## Required actions
1 > In the passage about stories, what makes the writer persevere?
2 > From the passage about stories, reproduce the stretch from "Stories seduce, and" through "tremble as I do?".

Please, don’t stop…

Stories seduce, and I, I fall freely into their embrace. To revel and despair as they bid me, to endure and delight at their mercy. And while they surge on a hidden course too compelling not to explore, there is no obstacle insurmountable. No danger or evil too perilous to face. No broken heart beyond repair. Is it any wonder I go willingly? Or that I tremble as I do?

As lives unfold and faces grow familiar, each dutifully brings voice to all that is good and bad within the world. Mine as well as theirs. Stories told within stories birth the desperate wish for glory and redemption, for restoration to safety and happiness, and I remain their breathless captive. Rage, love and anguish felt on their behalf make me persevere. Page after page, until they are triumphant. Vindication! It was right to believe. Right to hold out hope. With them I am freed. All is right once more, and better than it ever was before. Predictable, and yet… infinitely more complex and surprising than promised at first.

## Dataset records

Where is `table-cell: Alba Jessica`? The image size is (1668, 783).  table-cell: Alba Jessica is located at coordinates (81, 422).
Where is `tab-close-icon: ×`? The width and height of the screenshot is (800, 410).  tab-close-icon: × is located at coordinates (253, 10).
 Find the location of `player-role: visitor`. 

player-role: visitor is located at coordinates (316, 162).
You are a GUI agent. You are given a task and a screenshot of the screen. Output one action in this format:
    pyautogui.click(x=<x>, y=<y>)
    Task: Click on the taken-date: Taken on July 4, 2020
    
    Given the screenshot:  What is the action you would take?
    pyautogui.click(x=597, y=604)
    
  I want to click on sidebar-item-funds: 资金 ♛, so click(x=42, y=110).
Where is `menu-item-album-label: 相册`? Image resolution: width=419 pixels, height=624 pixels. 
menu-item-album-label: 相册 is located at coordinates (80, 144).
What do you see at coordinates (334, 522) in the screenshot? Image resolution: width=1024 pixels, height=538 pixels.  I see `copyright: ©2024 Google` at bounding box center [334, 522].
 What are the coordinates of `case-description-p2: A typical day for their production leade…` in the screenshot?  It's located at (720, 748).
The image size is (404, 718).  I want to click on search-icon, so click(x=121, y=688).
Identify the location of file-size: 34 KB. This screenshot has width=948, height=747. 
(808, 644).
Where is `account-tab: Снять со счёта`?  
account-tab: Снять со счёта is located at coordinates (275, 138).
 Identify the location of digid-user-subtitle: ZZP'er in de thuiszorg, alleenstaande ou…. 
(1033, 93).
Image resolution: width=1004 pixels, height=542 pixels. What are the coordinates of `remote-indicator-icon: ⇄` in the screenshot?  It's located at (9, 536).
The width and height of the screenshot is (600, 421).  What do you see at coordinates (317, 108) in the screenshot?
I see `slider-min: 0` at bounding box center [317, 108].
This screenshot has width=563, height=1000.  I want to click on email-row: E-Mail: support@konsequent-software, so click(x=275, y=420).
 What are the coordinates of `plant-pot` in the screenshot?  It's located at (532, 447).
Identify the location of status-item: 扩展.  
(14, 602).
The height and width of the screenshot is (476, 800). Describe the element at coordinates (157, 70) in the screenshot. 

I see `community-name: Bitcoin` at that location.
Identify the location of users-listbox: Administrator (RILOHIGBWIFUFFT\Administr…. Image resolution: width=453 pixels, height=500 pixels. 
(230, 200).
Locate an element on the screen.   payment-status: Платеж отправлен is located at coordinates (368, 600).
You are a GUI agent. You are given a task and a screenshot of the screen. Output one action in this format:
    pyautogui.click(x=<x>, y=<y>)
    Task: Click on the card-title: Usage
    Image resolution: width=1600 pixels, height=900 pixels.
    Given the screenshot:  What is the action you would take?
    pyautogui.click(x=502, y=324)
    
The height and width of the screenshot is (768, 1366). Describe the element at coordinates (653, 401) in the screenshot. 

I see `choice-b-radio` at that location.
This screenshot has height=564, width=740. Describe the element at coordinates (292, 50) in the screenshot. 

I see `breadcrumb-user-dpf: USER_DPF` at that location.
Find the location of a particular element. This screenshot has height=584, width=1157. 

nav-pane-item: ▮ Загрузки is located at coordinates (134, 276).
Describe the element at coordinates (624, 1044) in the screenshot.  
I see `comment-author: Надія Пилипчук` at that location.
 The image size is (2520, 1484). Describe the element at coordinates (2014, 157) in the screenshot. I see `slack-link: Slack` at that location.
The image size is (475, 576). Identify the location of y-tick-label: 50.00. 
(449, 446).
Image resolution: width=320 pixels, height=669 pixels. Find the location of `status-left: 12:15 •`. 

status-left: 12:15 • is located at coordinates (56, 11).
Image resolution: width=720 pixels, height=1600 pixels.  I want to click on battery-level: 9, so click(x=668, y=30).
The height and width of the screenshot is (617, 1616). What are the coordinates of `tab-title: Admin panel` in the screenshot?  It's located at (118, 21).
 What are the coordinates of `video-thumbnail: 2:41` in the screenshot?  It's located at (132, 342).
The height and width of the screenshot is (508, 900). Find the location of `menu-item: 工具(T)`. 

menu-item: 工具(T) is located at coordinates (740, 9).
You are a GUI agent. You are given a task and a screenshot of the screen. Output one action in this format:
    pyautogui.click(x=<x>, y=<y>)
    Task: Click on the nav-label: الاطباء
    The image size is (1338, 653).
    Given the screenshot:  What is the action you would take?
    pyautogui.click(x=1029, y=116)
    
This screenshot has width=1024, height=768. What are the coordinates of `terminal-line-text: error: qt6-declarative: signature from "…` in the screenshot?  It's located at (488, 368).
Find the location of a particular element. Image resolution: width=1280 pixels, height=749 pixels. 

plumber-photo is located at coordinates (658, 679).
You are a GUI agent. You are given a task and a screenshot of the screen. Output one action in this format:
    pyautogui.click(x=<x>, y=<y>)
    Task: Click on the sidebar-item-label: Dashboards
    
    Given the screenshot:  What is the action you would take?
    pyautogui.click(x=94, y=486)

## Solved tasks
1 > Rage, love and anguish felt on the characters' behalf.

2 >
Stories seduce, and I, I fall freely into their embrace. To revel and despair as they bid me, to endure and delight at their mercy. And while they surge on a hidden course too compelling not to explore, there is no obstacle insurmountable. No danger or evil too perilous to face. No broken heart beyond repair. Is it any wonder I go willingly? Or that I tremble as I do?